_Jobs_.
1. Express the rows of the data block as a Markdown table with the columns No. and Row Text, omitting blank lines. Begin at the row that contains "Lebanon Business Law Attorneys (118, 1551)", stop after the row that contains "Binance Tutorial (588, 1121)", and include only those rows.
2. Write the next part of the lesson on personal finance, picking up right after its last line.

_Article_.
#####

Financial Planning
Lesson 2
4 min

What is personal finance and why does it matter?

Personal finance is about managing your income according to your financial situation and creating a budget for how you spend and save your money.

  • Personal finance involves evaluating your income, your financial needs, and your expenses and allocating your money accordingly.

  • Keeping track of your income and how you save and spend your money is called budgeting.

  • Managing your money can help you live a self-determined and secure life.

What is personal finance?

Personal finance is about managing your money to meet your personal financial goals. It involves evaluating your income (the money you earn on a regular basis), your recurring expenses (like rent or insurance payments), and how much you want to save or want to invest. 

A financial goal could be something big like planning for your retirement fund or saving up for a car, or it could be something smaller, like saving 50 euros every month or buying your first stock. Personal finance is exactly that: personal. The first step is figuring out what you want to achieve. Then you can calculate how much money you’ll need to allocate each month to achieve that goal.

That said, personal finance is not a one-and-done deal. Keeping track of your finances is a lifelong practice. As we evolve as people, our financial needs and circumstances might change as well. So it’s a good idea to re-evaluate your personal finance goals every few years and adjust where needed.

Why does personal finance matter?

#####

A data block
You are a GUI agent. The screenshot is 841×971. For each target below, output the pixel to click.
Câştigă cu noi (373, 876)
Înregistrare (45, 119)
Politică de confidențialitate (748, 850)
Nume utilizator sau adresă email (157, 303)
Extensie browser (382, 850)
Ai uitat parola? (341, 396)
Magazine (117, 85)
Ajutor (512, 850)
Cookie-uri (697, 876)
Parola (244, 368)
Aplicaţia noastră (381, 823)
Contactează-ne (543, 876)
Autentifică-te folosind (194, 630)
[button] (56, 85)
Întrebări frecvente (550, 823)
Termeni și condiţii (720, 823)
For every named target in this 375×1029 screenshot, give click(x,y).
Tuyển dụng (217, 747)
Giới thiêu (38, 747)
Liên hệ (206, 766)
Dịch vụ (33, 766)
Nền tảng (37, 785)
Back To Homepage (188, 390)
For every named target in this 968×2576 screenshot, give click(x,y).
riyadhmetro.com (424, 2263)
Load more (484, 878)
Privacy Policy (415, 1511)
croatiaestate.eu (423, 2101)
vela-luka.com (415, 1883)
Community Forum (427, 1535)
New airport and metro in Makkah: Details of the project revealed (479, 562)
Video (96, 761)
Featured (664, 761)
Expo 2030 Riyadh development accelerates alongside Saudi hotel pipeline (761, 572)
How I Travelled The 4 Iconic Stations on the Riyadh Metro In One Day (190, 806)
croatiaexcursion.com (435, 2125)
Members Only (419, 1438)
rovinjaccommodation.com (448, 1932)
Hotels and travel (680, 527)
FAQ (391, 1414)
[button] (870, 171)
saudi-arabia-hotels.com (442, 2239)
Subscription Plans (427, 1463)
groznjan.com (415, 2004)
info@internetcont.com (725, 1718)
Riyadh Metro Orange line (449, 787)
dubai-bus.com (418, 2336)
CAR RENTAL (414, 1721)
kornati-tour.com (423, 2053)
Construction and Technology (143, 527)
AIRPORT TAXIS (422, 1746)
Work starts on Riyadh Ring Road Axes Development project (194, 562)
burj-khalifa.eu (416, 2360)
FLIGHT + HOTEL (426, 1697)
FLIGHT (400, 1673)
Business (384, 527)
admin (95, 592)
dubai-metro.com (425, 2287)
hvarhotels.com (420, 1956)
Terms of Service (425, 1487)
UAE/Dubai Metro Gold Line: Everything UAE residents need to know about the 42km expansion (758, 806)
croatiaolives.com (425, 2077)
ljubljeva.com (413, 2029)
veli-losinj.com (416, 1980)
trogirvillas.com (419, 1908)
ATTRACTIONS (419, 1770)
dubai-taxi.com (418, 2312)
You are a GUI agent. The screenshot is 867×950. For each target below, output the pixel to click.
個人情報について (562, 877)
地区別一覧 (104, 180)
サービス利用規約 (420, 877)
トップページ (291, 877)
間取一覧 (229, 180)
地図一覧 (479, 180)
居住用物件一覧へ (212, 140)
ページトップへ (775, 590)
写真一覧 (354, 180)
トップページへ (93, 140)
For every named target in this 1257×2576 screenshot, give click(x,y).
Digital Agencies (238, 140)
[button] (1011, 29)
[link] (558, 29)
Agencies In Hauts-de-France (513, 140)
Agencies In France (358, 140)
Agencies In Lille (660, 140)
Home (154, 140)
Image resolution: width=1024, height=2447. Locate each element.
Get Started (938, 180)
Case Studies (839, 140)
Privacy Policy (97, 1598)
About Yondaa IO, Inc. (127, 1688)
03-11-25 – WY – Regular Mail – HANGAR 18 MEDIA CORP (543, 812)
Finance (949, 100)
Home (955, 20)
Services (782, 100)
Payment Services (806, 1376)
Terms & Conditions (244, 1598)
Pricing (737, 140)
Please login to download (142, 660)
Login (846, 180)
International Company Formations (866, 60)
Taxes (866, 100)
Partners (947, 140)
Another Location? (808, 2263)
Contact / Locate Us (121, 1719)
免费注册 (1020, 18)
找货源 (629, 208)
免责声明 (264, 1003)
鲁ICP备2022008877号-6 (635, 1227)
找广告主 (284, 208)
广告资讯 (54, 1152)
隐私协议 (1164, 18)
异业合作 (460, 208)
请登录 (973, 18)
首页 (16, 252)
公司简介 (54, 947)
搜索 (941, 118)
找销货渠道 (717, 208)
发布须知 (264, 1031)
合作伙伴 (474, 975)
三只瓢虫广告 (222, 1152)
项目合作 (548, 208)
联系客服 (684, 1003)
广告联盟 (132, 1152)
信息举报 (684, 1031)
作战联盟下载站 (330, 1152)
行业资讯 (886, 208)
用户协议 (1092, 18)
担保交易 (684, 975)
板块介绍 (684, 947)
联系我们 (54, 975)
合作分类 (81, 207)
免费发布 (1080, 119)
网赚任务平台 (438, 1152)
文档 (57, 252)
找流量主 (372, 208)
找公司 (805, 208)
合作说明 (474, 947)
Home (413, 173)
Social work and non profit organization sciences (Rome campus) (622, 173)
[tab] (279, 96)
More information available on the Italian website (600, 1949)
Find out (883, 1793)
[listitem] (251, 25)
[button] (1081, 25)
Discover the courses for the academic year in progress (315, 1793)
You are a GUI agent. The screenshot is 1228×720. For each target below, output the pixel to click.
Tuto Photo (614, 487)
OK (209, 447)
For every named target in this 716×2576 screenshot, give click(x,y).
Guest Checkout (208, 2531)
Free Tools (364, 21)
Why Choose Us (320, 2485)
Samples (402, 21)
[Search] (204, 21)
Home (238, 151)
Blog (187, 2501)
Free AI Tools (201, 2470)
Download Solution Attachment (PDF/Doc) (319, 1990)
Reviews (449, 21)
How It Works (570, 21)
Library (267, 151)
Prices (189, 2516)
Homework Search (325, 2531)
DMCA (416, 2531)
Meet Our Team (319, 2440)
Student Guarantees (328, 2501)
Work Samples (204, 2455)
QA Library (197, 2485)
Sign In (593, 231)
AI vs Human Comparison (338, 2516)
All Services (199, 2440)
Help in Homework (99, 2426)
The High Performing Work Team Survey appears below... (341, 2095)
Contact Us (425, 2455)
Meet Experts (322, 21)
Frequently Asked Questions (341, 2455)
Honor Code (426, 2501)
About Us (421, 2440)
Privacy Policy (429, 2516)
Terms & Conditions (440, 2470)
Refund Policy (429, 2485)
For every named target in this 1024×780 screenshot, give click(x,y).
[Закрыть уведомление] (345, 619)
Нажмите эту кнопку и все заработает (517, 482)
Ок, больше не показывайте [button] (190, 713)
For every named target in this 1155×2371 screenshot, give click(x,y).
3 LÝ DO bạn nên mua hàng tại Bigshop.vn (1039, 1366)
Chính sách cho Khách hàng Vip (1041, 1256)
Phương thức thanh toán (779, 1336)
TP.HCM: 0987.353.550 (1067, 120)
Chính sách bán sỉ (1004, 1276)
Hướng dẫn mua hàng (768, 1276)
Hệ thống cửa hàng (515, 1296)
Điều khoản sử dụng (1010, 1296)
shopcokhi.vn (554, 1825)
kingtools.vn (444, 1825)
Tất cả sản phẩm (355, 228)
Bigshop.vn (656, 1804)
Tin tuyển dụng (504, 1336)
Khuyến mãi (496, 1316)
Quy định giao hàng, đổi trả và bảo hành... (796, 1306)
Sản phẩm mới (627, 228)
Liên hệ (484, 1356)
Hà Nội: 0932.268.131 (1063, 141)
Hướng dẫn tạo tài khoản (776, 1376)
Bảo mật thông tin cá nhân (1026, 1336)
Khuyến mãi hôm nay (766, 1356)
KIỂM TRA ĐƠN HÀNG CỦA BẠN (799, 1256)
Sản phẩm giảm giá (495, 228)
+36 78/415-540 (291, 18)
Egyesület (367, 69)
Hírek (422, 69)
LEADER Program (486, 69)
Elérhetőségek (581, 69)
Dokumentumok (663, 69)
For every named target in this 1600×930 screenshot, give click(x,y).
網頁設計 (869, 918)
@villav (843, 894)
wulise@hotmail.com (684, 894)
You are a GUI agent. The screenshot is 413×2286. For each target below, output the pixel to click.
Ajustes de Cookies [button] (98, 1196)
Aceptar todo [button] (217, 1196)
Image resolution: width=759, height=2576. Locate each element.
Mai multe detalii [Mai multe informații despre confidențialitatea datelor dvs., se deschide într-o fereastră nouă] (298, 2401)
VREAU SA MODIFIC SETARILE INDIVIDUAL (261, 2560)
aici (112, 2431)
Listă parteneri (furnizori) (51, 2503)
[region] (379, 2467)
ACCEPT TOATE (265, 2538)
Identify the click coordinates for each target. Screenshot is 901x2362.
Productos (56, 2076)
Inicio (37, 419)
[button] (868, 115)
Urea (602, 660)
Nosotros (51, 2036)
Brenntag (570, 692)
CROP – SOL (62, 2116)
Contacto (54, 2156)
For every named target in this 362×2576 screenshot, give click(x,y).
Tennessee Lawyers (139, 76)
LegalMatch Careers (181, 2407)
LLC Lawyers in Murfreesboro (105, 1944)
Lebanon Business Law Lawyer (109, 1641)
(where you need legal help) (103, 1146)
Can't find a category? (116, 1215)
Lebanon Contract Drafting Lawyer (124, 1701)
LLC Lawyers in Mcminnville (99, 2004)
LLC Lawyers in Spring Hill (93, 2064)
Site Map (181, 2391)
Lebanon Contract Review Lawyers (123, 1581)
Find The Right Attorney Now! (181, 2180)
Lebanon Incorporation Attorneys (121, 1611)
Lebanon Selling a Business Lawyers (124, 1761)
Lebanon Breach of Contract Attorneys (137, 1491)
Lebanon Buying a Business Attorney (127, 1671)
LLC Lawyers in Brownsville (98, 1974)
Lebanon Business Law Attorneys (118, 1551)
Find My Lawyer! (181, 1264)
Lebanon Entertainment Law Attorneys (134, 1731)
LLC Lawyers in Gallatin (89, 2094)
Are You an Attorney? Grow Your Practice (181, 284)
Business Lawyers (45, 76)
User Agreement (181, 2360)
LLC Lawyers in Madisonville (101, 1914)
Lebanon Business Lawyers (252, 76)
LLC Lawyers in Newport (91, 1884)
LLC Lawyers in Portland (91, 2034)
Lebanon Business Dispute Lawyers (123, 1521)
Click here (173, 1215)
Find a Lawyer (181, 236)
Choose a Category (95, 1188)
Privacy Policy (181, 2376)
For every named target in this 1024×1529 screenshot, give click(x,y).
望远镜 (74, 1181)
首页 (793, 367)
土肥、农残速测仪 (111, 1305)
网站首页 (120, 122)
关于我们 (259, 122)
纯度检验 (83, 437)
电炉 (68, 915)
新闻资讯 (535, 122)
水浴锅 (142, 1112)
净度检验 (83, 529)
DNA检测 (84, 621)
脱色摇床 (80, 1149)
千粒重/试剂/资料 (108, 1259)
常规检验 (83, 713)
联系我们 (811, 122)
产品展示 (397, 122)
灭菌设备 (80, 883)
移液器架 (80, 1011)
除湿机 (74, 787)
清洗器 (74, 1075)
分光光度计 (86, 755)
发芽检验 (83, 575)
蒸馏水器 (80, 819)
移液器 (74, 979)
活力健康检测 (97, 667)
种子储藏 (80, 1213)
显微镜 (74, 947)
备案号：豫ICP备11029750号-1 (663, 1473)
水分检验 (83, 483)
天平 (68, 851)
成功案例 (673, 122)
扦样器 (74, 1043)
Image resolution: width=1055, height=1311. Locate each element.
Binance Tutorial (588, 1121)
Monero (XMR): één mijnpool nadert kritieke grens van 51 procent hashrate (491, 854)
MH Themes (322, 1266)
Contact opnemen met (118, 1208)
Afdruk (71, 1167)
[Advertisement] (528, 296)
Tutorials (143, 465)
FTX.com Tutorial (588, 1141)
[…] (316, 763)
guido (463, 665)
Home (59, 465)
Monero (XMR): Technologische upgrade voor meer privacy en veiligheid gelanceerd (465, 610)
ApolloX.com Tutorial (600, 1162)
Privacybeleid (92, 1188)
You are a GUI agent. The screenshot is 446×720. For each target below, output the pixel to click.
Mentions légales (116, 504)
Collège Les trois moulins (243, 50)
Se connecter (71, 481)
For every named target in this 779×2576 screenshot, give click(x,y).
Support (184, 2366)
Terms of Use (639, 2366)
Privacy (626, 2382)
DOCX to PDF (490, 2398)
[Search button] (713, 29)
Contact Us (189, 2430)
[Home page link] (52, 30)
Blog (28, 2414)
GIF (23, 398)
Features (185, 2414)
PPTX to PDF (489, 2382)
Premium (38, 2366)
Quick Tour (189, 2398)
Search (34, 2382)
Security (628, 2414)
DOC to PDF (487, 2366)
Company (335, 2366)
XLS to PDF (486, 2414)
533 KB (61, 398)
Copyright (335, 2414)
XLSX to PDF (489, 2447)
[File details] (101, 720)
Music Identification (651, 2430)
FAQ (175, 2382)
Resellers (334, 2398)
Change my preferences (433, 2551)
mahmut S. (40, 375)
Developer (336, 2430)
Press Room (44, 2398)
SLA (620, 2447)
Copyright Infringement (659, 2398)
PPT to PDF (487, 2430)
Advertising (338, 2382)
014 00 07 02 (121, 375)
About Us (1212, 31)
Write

#####

_Final answers_.
1.
| No. | Row Text |
|---|---|
| 1 | Lebanon Business Law Attorneys (118, 1551) |
| 2 | Find My Lawyer! (181, 1264) |
| 3 | Lebanon Entertainment Law Attorneys (134, 1731) |
| 4 | LLC Lawyers in Gallatin (89, 2094) |
| 5 | Are You an Attorney? Grow Your Practice (181, 284) |
| 6 | Business Lawyers (45, 76) |
| 7 | User Agreement (181, 2360) |
| 8 | LLC Lawyers in Madisonville (101, 1914) |
| 9 | Lebanon Business Lawyers (252, 76) |
| 10 | LLC Lawyers in Newport (91, 1884) |
| 11 | LLC Lawyers in Portland (91, 2034) |
| 12 | Lebanon Business Dispute Lawyers (123, 1521) |
| 13 | Click here (173, 1215) |
| 14 | Find a Lawyer (181, 236) |
| 15 | Choose a Category (95, 1188) |
| 16 | Privacy Policy (181, 2376) |
| 17 | For every named target in this 1024×1529 screenshot, give click(x,y). |
| 18 | 望远镜 (74, 1181) |
| 19 | 首页 (793, 367) |
| 20 | 土肥、农残速测仪 (111, 1305) |
| 21 | 网站首页 (120, 122) |
| 22 | 关于我们 (259, 122) |
| 23 | 纯度检验 (83, 437) |
| 24 | 电炉 (68, 915) |
| 25 | 新闻资讯 (535, 122) |
| 26 | 水浴锅 (142, 1112) |
| 27 | 净度检验 (83, 529) |
| 28 | DNA检测 (84, 621) |
| 29 | 脱色摇床 (80, 1149) |
| 30 | 千粒重/试剂/资料 (108, 1259) |
| 31 | 常规检验 (83, 713) |
| 32 | 联系我们 (811, 122) |
| 33 | 产品展示 (397, 122) |
| 34 | 灭菌设备 (80, 883) |
| 35 | 移液器架 (80, 1011) |
| 36 | 除湿机 (74, 787) |
| 37 | 清洗器 (74, 1075) |
| 38 | 分光光度计 (86, 755) |
| 39 | 发芽检验 (83, 575) |
| 40 | 蒸馏水器 (80, 819) |
| 41 | 移液器 (74, 979) |
| 42 | 活力健康检测 (97, 667) |
| 43 | 种子储藏 (80, 1213) |
| 44 | 显微镜 (74, 947) |
| 45 | 备案号：豫ICP备11029750号-1 (663, 1473) |
| 46 | 水分检验 (83, 483) |
| 47 | 天平 (68, 851) |
| 48 | 成功案例 (673, 122) |
| 49 | 扦样器 (74, 1043) |
| 50 | Image resolution: width=1055, height=1311. Locate each element. |
| 51 | Binance Tutorial (588, 1121) |

2.
Studies have indicated that personal finances are among the main causes of stress for adults. Worrying about upcoming expenses, going into debt or even stressing about losing your job can cause anxiety, depression and insomnia, all of which take their toll on your mental health. Tackling one’s personal finances head-on and creating a clear overview and a game plan can help to curb those worries and make you feel more stable.

In that sense, managing your money is a building block towards living a self-determined and secure life. From something as insignificant as buying your morning coffee to a life-changing step like taking out a mortgage, we are faced with financial decisions every single day. Therefore, it is important to learn money management skills as soon as possible and to regularly analyse your personal finances.

How can I start managing my money?

Budgeting is the key to managing your money. The basic idea behind budgeting is to make sure you don’t spend more money than you earn. You can achieve this by creating a structured plan that takes into account all of your income streams and then calculates how that money is paid out in terms of (1) expenses, (2) savings and (3) investing. A budget also includes having an emergency fund that you can tap into in case of unforeseen circumstances. 

Why is budgeting so important?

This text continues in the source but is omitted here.